Graph Signal Processing for Infrastructure Resilience: Suitability and Future Directions
Kevin Schultz, Marisel Villafane-Delgado, Elizabeth P. Reilly, Grace, M. Hwang, Anshu Saksena

TL;DR
This paper evaluates the application of graph signal processing (GSP) to infrastructure resilience, analyzing power and water systems to determine their suitability for GSP techniques and proposing future research directions.
Contribution
It assesses the spectral structure of infrastructure signals, relates these to system properties, and explores a data-driven approach to enhance GSP applicability in resilience analysis.
Findings
Many systems are well-structured for GSP techniques
Significant variability in signal structure across systems
A data-driven approach can improve GSP metrics
Abstract
Graph signal processing (GSP) is an emerging field developed for analyzing signals defined on irregular spatial structures modeled as graphs.
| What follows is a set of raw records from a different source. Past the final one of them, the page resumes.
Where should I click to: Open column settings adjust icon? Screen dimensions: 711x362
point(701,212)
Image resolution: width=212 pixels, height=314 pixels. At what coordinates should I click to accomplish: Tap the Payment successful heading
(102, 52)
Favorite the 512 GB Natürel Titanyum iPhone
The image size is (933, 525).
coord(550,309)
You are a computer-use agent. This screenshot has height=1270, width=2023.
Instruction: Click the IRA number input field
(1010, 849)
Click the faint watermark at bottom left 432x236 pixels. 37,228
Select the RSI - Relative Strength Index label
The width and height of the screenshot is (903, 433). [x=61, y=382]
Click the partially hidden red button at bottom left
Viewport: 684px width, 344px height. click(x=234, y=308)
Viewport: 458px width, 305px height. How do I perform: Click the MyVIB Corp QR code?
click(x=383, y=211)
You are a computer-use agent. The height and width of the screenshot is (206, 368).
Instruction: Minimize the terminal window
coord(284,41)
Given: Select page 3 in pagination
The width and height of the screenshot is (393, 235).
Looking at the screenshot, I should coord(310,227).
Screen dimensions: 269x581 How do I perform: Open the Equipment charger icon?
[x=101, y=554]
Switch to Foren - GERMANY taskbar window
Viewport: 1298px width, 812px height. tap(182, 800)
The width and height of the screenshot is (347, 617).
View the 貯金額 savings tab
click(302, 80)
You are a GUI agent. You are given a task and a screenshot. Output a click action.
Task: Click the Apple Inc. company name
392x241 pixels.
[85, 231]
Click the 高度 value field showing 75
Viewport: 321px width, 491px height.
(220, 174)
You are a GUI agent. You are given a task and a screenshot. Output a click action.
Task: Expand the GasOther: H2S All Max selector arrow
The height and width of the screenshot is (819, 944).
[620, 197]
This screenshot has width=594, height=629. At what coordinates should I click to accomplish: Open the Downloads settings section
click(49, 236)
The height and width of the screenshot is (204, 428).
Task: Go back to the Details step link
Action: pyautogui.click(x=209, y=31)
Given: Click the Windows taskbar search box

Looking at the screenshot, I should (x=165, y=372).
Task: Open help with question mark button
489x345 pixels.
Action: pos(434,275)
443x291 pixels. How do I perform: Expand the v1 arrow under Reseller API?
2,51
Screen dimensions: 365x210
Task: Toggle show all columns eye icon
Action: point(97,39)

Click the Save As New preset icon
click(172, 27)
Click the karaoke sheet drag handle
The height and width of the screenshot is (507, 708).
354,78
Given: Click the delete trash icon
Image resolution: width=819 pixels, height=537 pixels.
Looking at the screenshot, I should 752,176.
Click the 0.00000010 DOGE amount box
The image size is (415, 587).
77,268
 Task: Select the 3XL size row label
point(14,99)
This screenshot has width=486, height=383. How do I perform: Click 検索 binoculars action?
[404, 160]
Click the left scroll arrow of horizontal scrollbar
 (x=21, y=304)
Given the considerable literature regarding the resilience of infrastructure networks using graph theory, it is not surprising that a number of applications of GSP can be found in the resilience domain. GSP techniques assume that the choice of graphical Fourier transform (GFT) imparts a particular spectral structure on the signal of interest. We assess a number of power distribution systems with respect to metrics of signal structure and identify several correlates to system properties and further demonstrate how these metrics relate to performance of some GSP techniques. We also discuss the feasibility of a data-driven approach that improves these metrics and apply it to a water distribution scenario. Overall, we find that many of the candidate…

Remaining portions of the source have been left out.